==== EXTRACT TO READ

If you watched the original, tame version of The Jerry Springer Show more than once, there’s something wrong with you. It sucked. Not because it was outrageous, but because it was boring.

Recruited to be the next Phil Donahue, Jerry had copied Donahue’s high-road playbook and was getting his ass kicked by the edgier low-road competition (Maury, Montel, Sally Jesse, etc.). Things changed when a new producer arrived, bringing a strategy that can best be described this way: “Everyone is racing for the gutter. Let’s get there first.” The Donahue playbook was trashed, and trash itself became the show’s source material. You know the rest. The Jerry Springer Show ran for 28 years, many of them as daytime TV’s highest-rated show. 

By the time Jerry Springer died in April, he’d become one of the most famous people on Earth. (Infamous, many would say.) Most Americans still know nothing of the earlier Jerry, and never ask. Only Cincinnati remembers his years as a politician and news anchor, committed to helping the marginalized and the voiceless. Everywhere else, the name Jerry Springer has meant the exact opposite—a guy who treated the marginalized and voiceless like circus animals.

Maybe, like me, you are a Cincinnatian who’s recently found yourself explaining the other Jerry to non-locals. In this town we say “the other” instead of “the former,” because we always knew that the Cincinnati version of Jerry Springer was still in there, trying to get out—desperately wanting the outside world to know that he was more than just Jerr-EE! Jerr-EE! He tried several times to break free of that perception, and mostly failed.

One of these doomed attempts included me. I first met Cincinnati Mayor Springer when he was a twice-weekly contributor of commentaries on WEBN radio, where I worked. WEBN was, in fact, the birthplace of his famous on-air essays. They later became his signature “Final Thoughts” during his years anchoring the Channel 5 newscast, and then they pretended to be a respectable closing segment for his TV show. 

I saw Jerry only occasionally after his time at WEBN, but in 2005 I was invited to join a new project he was starting. For the next two years I worked with him almost every day. 


Springer on the Radio was a three-hour syndicated talk show based here. It was structured much like the Rush Limbaugh-type shows dominating talk radio, but was a rare exception that leaned liberal politically—just like Jerry. Pause for a moment and let this career decision sink in: Jerry did his daily radio show simultaneously with his daily television show.

========
==== RAW DATA

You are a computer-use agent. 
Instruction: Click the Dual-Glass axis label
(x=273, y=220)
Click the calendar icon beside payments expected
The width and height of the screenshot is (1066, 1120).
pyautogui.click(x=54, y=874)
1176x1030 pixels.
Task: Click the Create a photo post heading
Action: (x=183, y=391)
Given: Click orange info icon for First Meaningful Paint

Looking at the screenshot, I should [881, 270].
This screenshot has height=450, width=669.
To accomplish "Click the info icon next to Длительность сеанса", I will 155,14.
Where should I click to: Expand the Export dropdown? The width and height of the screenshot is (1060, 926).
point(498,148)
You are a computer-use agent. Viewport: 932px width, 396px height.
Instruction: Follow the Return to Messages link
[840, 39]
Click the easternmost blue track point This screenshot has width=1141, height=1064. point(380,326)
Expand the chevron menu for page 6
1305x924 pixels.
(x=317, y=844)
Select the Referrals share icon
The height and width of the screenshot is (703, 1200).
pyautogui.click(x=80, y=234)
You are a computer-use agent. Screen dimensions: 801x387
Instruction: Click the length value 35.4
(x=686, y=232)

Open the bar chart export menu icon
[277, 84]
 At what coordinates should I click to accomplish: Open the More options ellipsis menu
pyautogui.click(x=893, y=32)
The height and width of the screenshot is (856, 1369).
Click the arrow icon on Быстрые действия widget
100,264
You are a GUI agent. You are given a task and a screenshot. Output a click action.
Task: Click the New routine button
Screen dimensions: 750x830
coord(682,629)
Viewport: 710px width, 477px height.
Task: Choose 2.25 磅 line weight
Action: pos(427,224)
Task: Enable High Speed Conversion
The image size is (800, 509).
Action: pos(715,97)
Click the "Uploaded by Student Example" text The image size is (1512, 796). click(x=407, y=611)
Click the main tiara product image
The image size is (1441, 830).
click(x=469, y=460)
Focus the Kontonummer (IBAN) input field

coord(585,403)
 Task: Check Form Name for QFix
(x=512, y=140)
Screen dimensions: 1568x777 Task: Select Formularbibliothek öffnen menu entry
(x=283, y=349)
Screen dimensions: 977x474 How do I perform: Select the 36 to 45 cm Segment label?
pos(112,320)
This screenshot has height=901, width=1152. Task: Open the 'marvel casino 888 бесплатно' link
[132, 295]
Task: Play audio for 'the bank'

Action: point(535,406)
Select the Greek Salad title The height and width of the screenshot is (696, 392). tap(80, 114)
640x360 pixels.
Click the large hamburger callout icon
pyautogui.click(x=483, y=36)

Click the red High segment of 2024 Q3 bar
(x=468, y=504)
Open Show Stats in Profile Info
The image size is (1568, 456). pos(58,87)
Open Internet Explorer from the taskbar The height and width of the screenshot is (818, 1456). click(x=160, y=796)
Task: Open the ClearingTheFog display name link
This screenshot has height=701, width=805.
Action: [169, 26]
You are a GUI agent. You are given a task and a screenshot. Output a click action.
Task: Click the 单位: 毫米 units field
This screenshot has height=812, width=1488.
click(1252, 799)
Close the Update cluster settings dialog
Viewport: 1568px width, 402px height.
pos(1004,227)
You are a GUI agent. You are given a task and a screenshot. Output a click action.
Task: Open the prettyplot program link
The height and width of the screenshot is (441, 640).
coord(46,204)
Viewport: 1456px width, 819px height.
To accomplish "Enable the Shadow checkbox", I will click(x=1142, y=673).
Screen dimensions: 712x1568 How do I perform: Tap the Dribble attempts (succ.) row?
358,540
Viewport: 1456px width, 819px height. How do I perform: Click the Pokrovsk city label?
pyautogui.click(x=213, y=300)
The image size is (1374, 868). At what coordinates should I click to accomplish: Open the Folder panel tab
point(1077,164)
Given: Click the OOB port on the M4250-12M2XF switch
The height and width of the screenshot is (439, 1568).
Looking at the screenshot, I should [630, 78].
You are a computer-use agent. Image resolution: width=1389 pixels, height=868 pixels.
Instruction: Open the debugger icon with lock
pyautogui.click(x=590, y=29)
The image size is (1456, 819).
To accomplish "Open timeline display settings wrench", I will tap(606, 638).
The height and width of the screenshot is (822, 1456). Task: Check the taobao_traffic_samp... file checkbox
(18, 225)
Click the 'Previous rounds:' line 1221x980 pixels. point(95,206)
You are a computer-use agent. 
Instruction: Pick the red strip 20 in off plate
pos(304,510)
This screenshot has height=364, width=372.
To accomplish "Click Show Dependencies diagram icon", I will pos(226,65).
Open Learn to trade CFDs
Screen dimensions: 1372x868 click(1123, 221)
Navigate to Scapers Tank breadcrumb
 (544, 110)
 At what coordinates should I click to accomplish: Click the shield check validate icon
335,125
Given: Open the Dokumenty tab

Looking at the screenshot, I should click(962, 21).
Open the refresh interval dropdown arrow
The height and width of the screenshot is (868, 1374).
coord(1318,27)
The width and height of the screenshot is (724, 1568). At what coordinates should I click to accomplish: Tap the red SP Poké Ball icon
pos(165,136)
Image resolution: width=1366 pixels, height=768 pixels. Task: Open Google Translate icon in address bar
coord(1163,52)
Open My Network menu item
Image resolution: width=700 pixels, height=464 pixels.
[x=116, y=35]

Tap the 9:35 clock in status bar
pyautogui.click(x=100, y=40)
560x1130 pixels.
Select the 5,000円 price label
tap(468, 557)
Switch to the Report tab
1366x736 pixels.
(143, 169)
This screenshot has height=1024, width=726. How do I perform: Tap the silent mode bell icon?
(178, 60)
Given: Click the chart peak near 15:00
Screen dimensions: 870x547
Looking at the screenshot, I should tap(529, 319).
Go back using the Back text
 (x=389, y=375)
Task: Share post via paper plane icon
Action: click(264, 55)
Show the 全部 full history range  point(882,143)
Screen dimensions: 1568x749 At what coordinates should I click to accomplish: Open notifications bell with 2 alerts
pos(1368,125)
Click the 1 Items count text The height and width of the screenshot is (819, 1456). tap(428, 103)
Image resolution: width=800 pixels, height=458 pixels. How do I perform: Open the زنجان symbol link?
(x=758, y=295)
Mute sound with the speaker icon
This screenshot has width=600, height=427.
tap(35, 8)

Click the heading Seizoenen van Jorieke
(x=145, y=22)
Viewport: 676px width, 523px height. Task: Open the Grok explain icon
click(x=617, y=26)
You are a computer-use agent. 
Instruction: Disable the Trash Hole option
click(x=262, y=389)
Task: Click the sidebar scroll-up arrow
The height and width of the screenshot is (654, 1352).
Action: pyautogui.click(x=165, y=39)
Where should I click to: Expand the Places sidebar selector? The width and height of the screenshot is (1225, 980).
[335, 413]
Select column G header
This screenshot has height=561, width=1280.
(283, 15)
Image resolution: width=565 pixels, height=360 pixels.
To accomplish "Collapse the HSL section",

========

Answer these questions using the Jerry Springer text:
1. For how many years did The Jerry Springer Show run?
2. At which radio station did the writer first meet Springer?
3. In what year was the writer invited to join Springer's new project?

• RESULT BELOW:
1. 28 years.
2. WEBN.
3. 2005.